* **ASSIGNMENT**
Would you transcribe each entry that follows word for word, minus the images?

* **MATERIAL SUPPLIED**
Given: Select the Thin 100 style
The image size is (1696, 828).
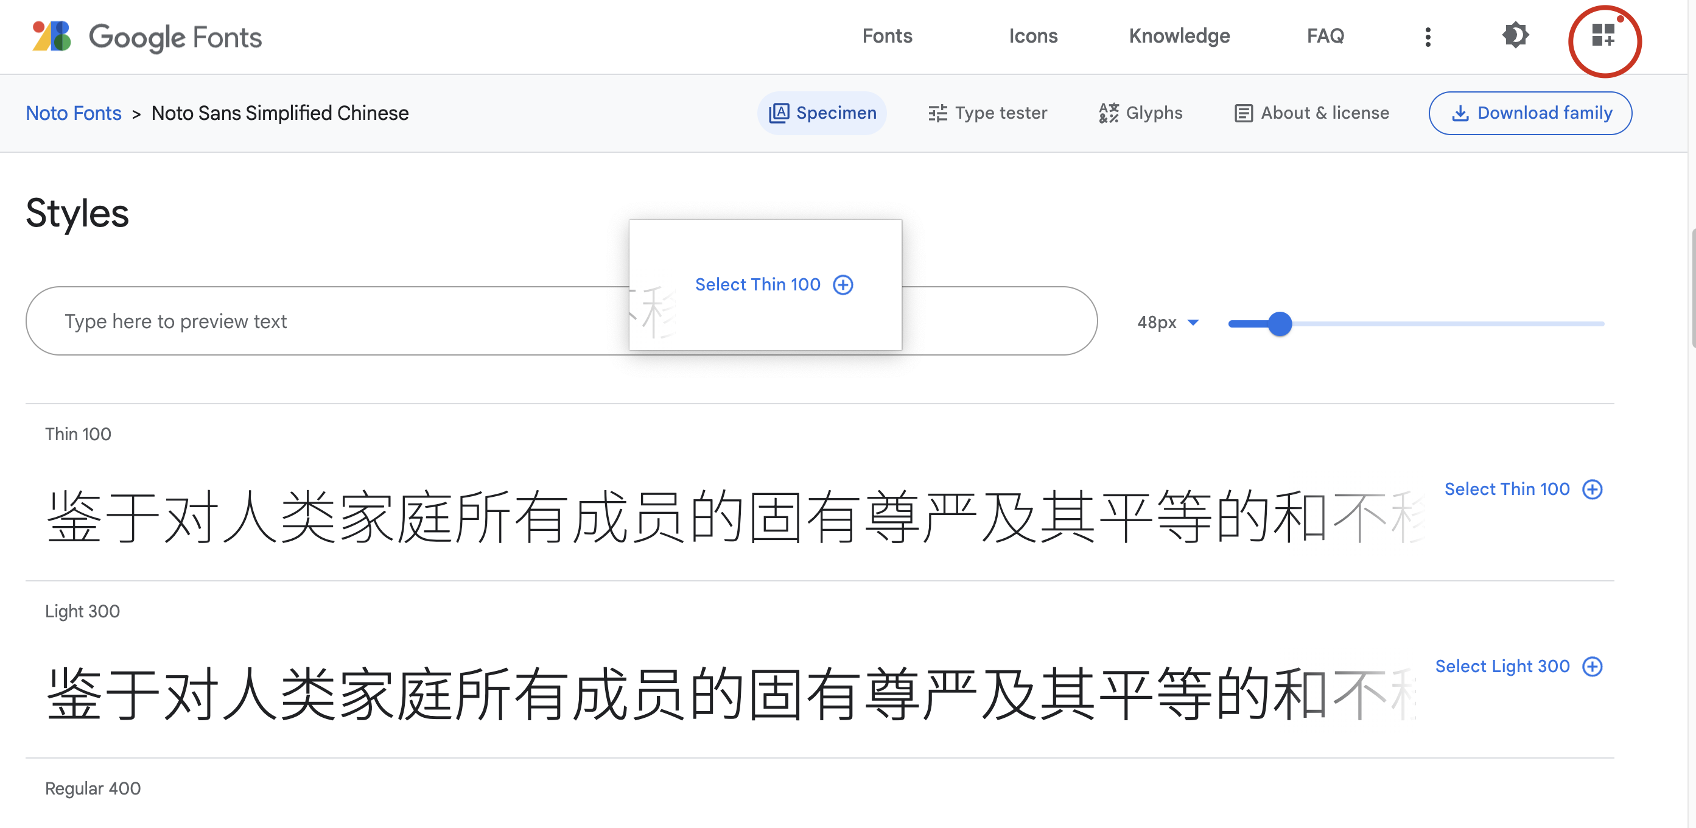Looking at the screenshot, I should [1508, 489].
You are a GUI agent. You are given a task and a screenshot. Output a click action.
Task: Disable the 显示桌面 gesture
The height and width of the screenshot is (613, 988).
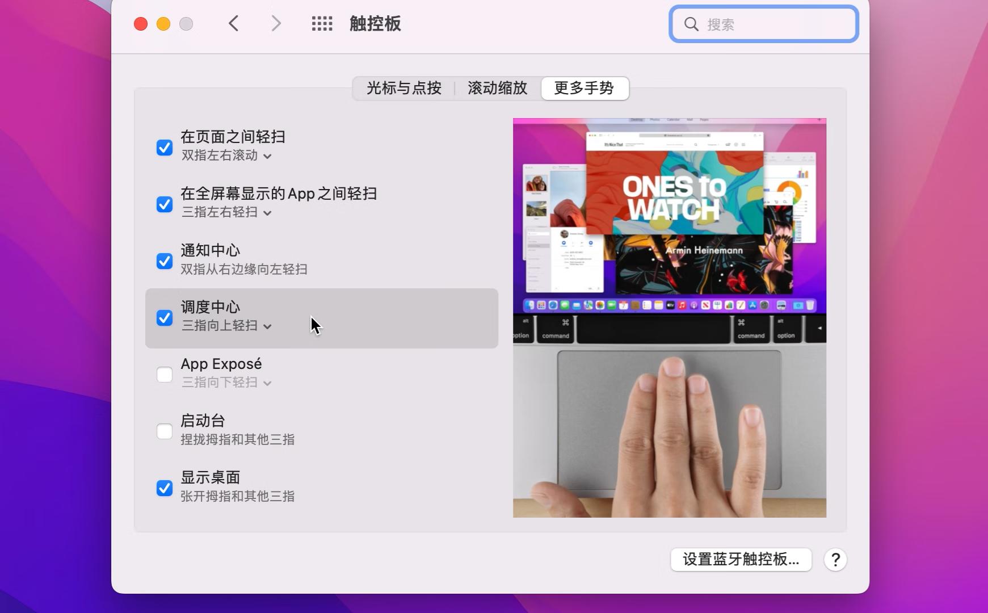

* **ANSWER SPACE**
Given: Select the Thin 100 style
The image size is (1696, 828).
Looking at the screenshot, I should [1508, 489].
You are a GUI agent. You are given a task and a screenshot. Output a click action.
Task: Disable the 显示桌面 gesture
The height and width of the screenshot is (613, 988).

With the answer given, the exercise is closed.